• Supplied text:
+ + + + +
# Is this dtg printing?



## getrules (Sep 14, 2009)

Hi guys, i'd like to ask about this t-shirt 

http://www.merch.com/images/crm.01.ajc.jpg

is this DTG printed?

Thanks.


----------



## equipmentzone (Mar 26, 2008)

It is hard to say with any certainty from the picture. It can be printed by a direct to garment printer or it might be screen printed. Either process would be able to give you that look.

Harry
Equipment Zone


----------



## Don-ColDesi (Oct 18, 2006)

From what I can see of the image I would think that it is neither. It looks like it was Photoshopped on to the shirt. If it is really the shirt I would guess some sort of digital process as the fades near the bottom of the image are too subtle for screen printing.


----------



## dragonknight (May 30, 2009)

Yes it is
You can see there are gradients color on the T-Shirt, only DTG printer can print gradient color or maybe like don said it is a photoshoped picture of T-Shirt


----------



## red514 (Jul 21, 2009)

It does look photo shopped on the shirt. If this was to be produced with decent quantities (several dozen units) then i'd say simulated process. There's allot of vibrant colors in that design, i haven't seen a DTG print that vibrant in color (then again i've only seen prints on black off 2 machines).


----------



## red514 (Jul 21, 2009)

Don-SWF East said:


> If it is really the shirt I would guess some sort of digital process as the fades near the bottom of the image are too subtle for screen printing.


I disagree, with a 65lpi halftone output exposed on 308 screens you can retain very fine detail (using 380 mesh you can capture even more fine detail).


----------



## PositiveDave (Dec 1, 2008)

dragonknight said:


> only DTG printer can print gradient color


I think that screenprinters can manage a gradient!


----------



## red514 (Jul 21, 2009)

dragonknight said:


> Yes it is
> You can see there are gradients color on the T-Shirt, only DTG printer can print gradient color or maybe like don said it is a photoshoped picture of T-Shirt


haha that's funny, i guess screen printers have been doing magic all this time.
+ + + + +
[Dataset records]
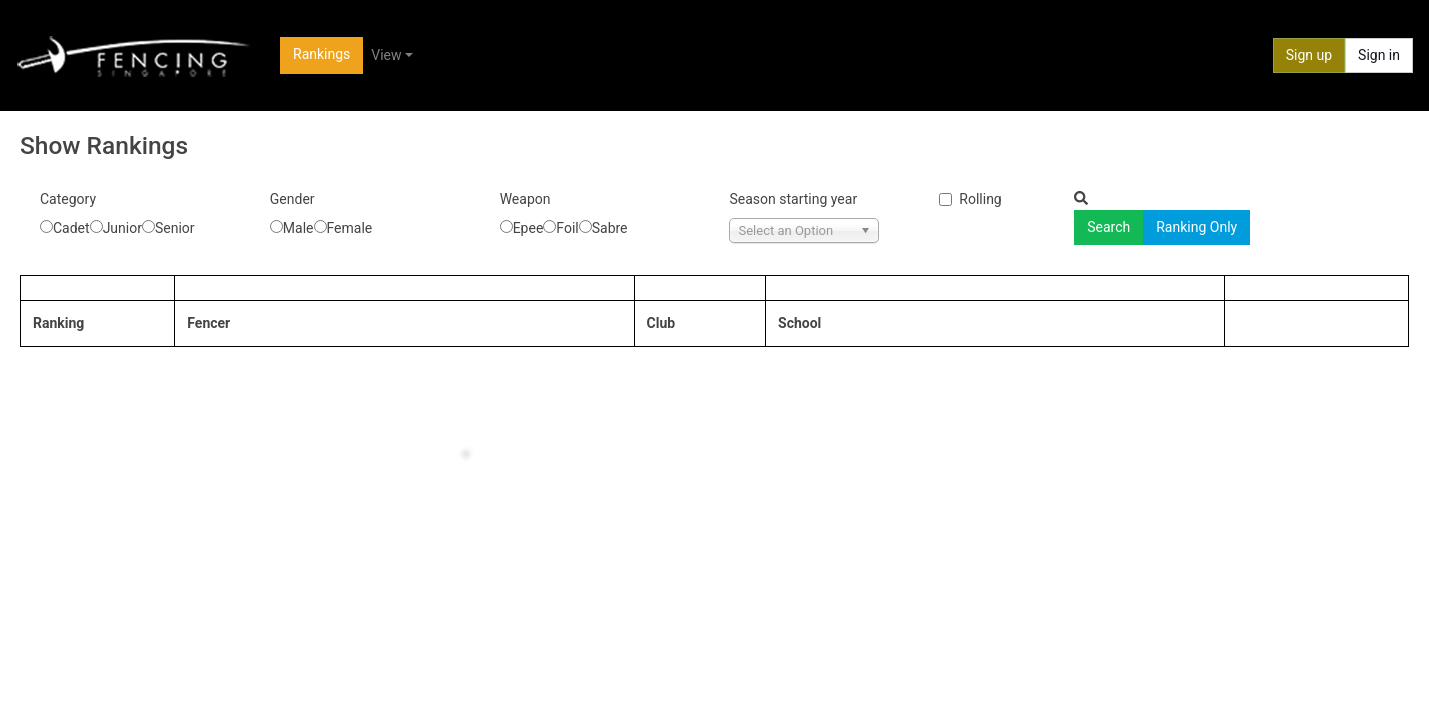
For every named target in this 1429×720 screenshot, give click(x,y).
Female (350, 228)
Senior (175, 228)
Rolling (980, 199)
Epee (528, 228)
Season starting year (793, 199)
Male (298, 228)
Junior (122, 228)
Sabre (610, 228)
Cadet (71, 228)
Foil (567, 228)
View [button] (386, 55)
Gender (292, 199)
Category (68, 199)
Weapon (525, 199)
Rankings (321, 54)
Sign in (1379, 55)
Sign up (1309, 55)
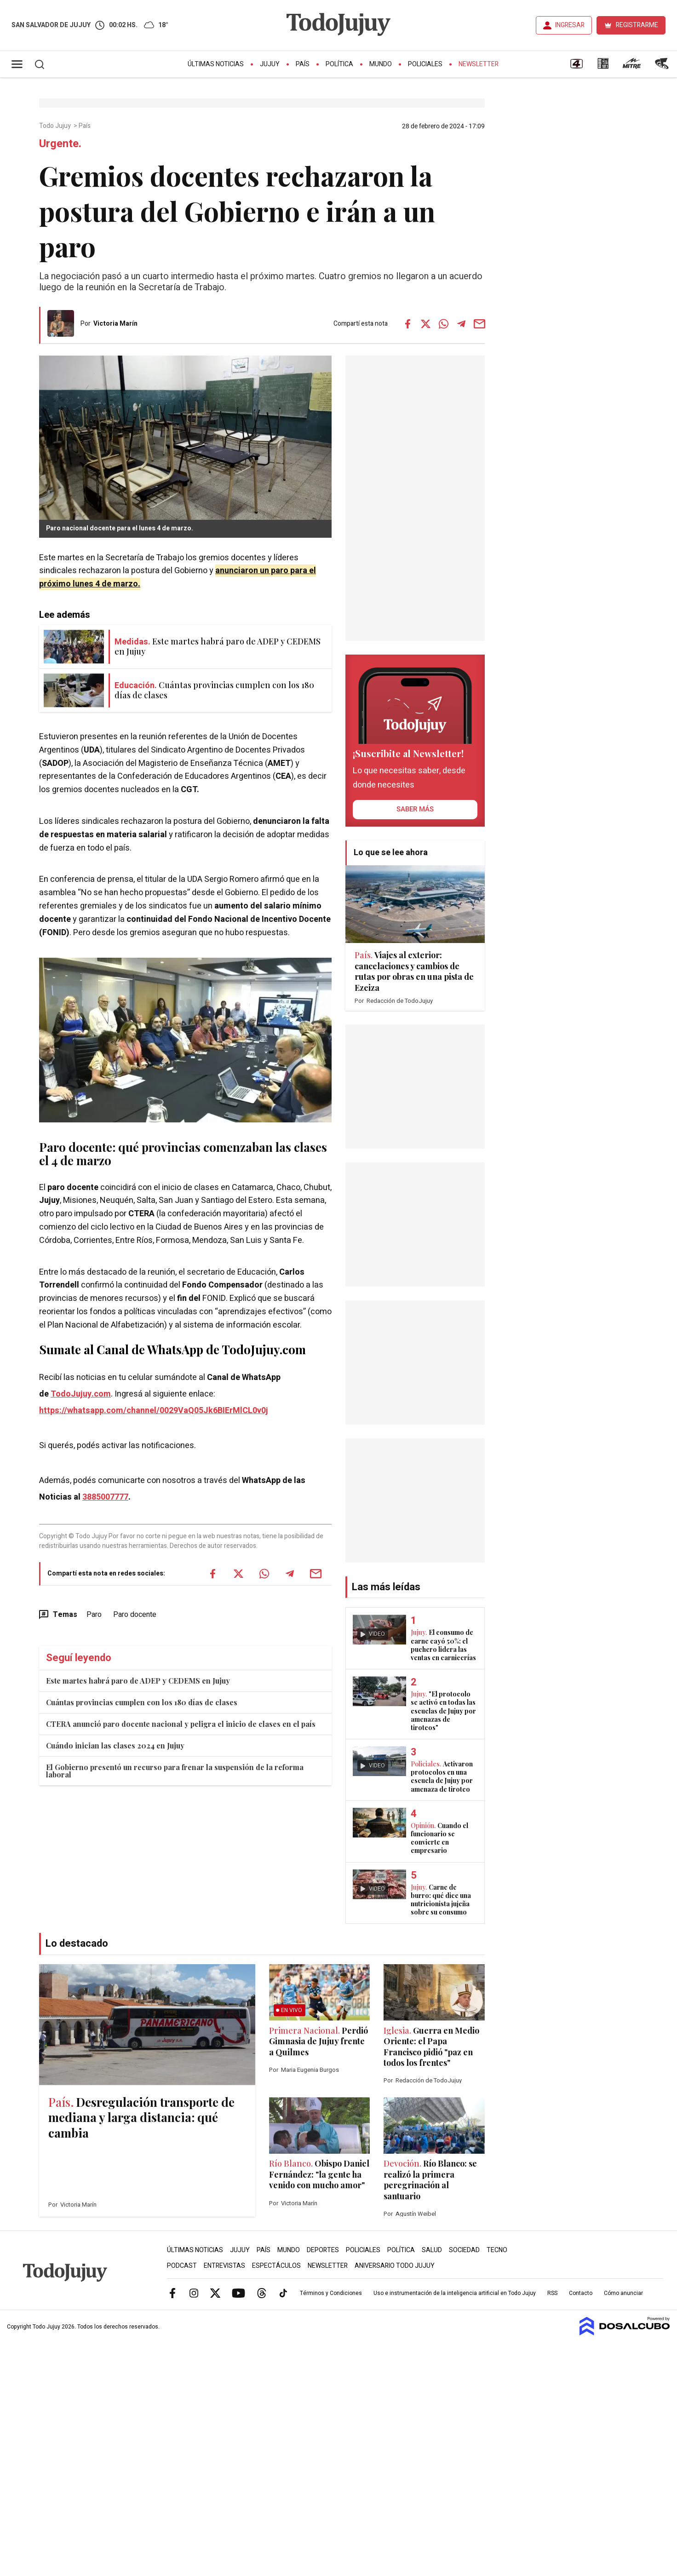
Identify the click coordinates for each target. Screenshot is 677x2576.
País (303, 64)
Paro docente (134, 1614)
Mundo (380, 64)
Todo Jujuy (55, 126)
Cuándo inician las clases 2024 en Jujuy (115, 1745)
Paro (94, 1614)
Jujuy (270, 64)
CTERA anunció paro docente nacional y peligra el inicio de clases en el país (181, 1724)
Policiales (425, 64)
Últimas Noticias (216, 64)
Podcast (182, 2266)
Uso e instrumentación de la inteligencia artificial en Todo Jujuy (454, 2293)
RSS (552, 2293)
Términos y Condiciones (331, 2293)
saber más (415, 809)
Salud (432, 2250)
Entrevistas (224, 2266)
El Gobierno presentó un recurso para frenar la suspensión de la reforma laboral (175, 1770)
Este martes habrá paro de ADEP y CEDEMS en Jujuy (138, 1680)
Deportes (323, 2250)
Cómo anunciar (623, 2293)
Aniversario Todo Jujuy (395, 2266)
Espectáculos (276, 2266)
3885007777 (105, 1497)
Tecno (497, 2250)
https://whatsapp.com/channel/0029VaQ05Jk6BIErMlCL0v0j (153, 1410)
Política (339, 64)
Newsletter (479, 64)
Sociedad (464, 2250)
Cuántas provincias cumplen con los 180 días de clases (141, 1702)
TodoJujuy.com (81, 1394)
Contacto (580, 2293)
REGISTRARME (637, 25)
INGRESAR (570, 25)
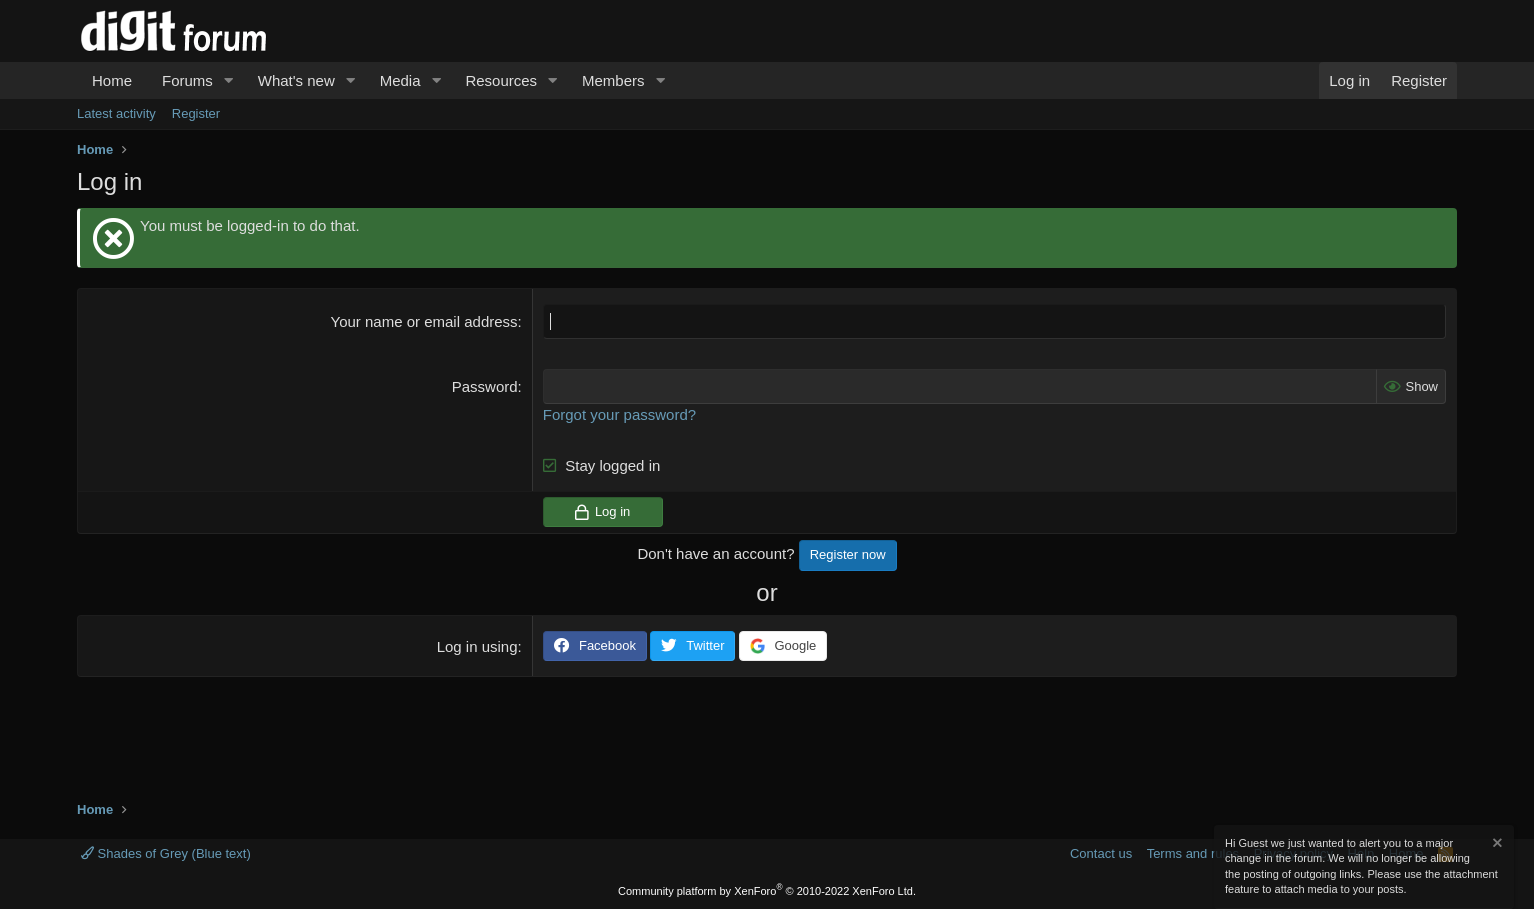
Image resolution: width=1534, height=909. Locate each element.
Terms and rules (1193, 853)
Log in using (477, 646)
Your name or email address (424, 321)
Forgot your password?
+ + + + +
• Given request 1: From the DTG printing thread, output the passage between "## equipmentzone (Mar" and "you that look.", inclusive.
• Given request 2: List each distinct username shown in a post heading in the DTG printing thread.
The entries come from a separate source and aren't connected to the forum thread.

• Correct output 1:
## equipmentzone (Mar 26, 2008)

It is hard to say with any certainty from the picture. It can be printed by a direct to garment printer or it might be screen printed. Either process would be able to give you that look.

• Correct output 2:
getrules
equipmentzone
Don-ColDesi
dragonknight
red514
PositiveDave